- Required action: Out of the data below, copy every line with the string "width".

- Exercise data:
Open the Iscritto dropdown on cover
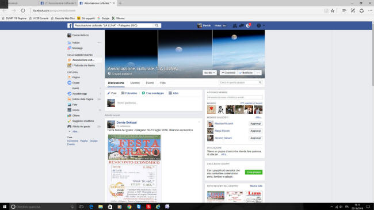Screen dimensions: 374x210 point(209,72)
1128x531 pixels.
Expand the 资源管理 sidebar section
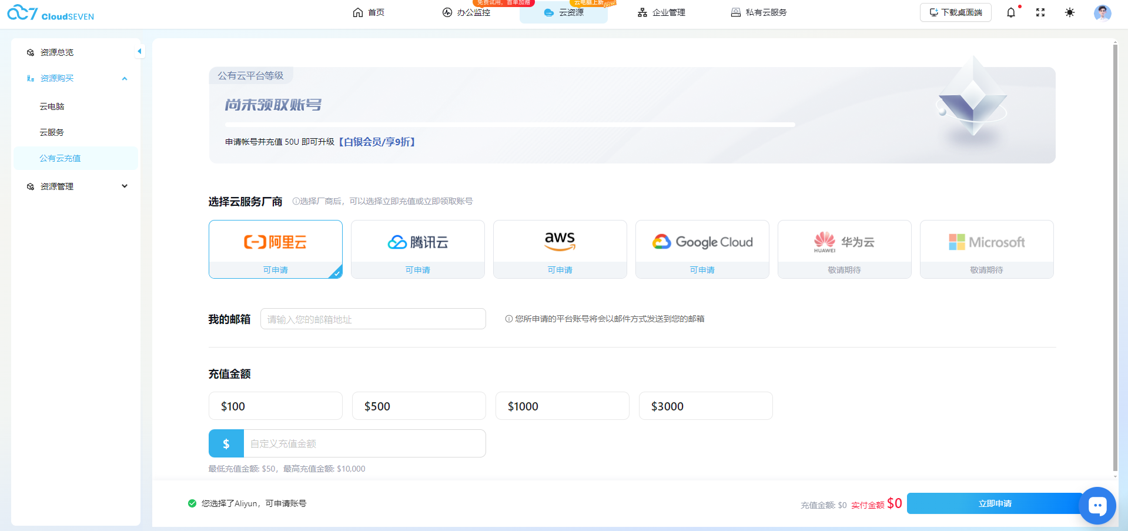[125, 186]
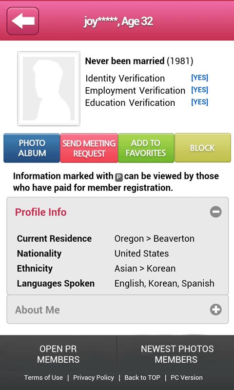Collapse Profile Info with minus icon

(215, 212)
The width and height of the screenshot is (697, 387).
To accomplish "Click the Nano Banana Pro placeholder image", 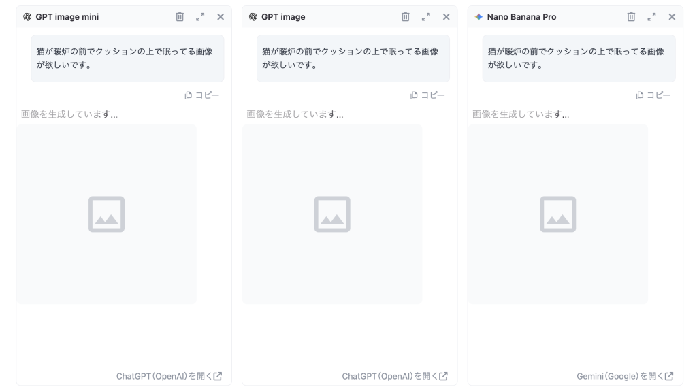I will click(557, 214).
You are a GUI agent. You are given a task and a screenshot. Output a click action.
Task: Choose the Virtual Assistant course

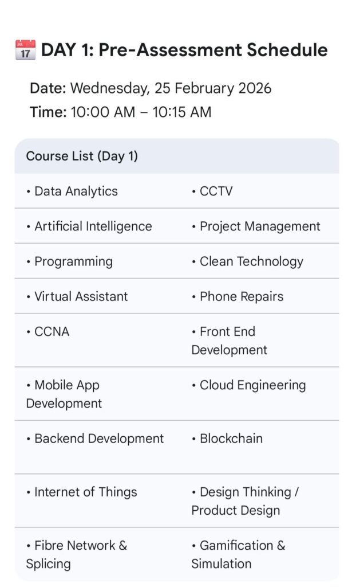(81, 296)
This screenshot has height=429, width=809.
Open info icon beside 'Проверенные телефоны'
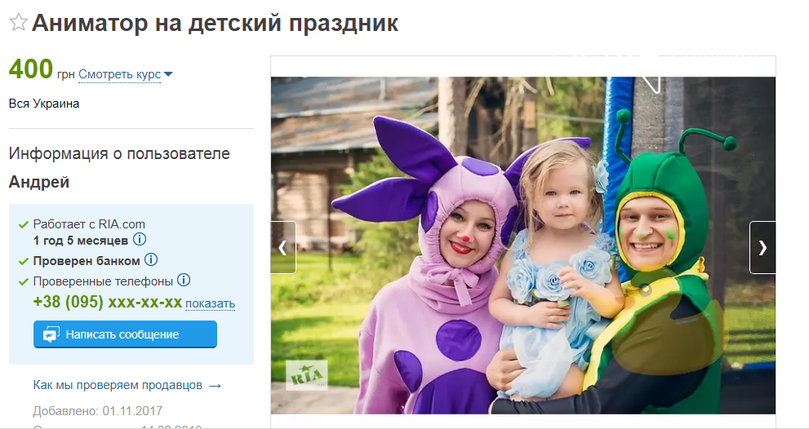click(x=184, y=280)
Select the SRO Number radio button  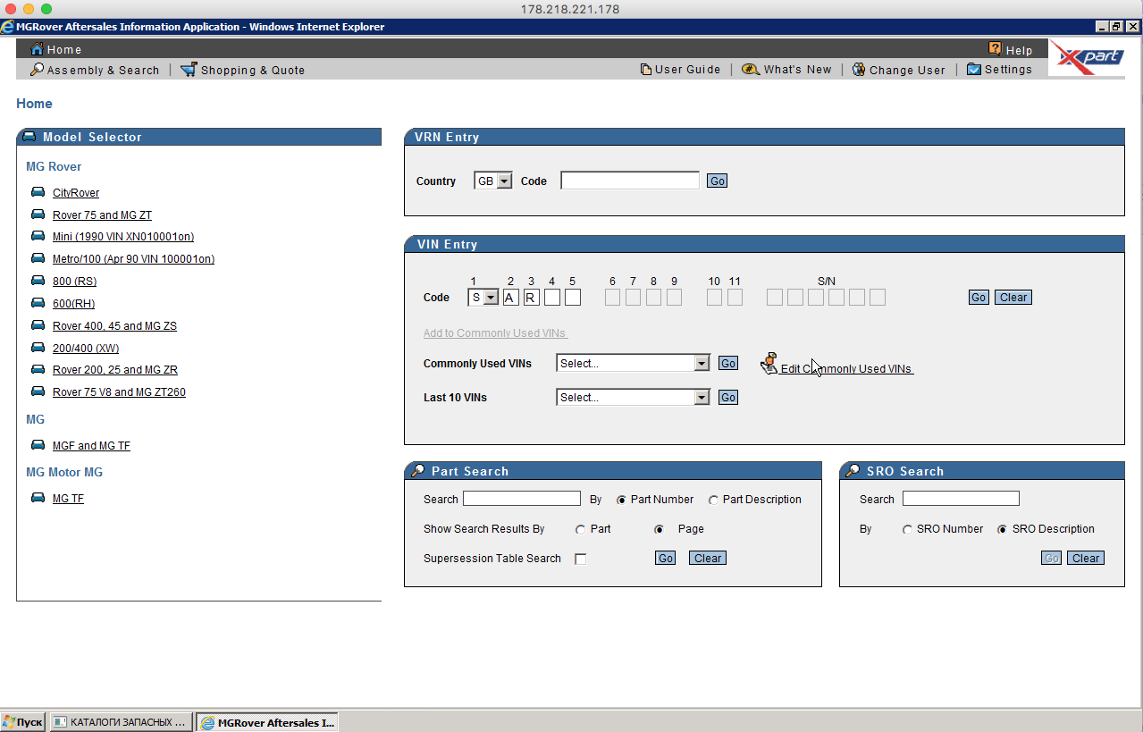click(908, 530)
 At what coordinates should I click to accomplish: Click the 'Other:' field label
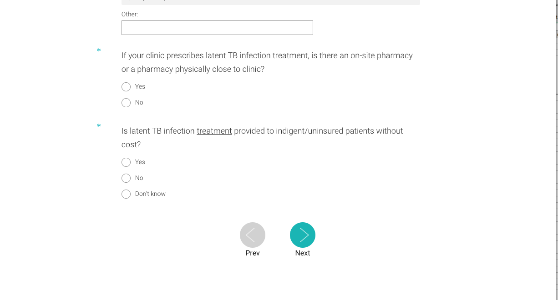point(130,15)

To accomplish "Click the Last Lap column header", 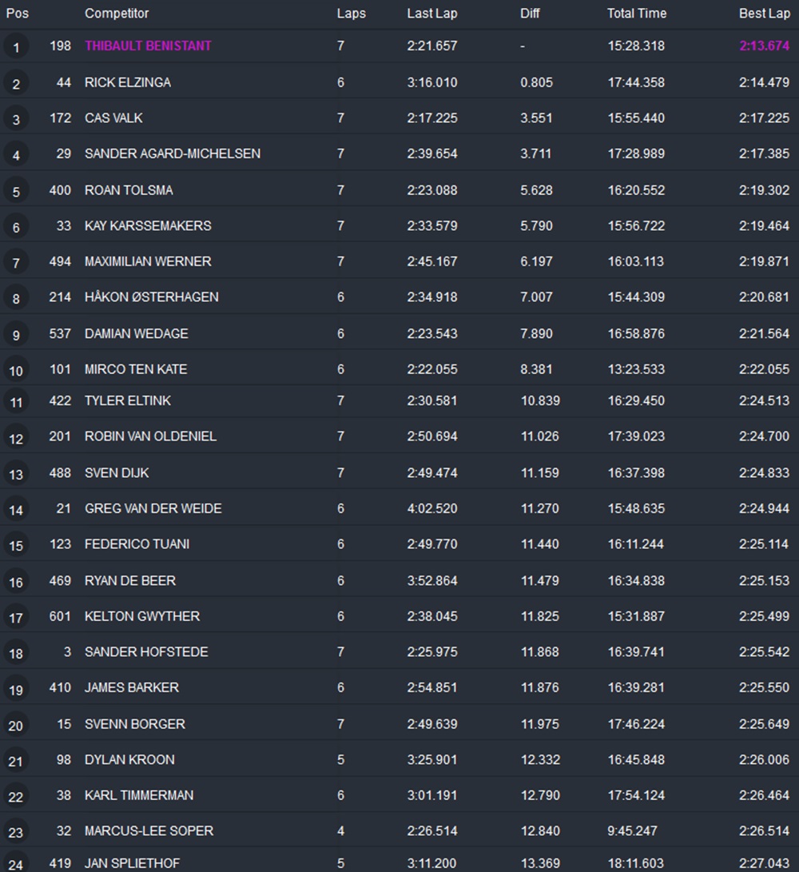I will 431,14.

- Solution for this problem:
The width and height of the screenshot is (697, 387).
This screenshot has height=429, width=809.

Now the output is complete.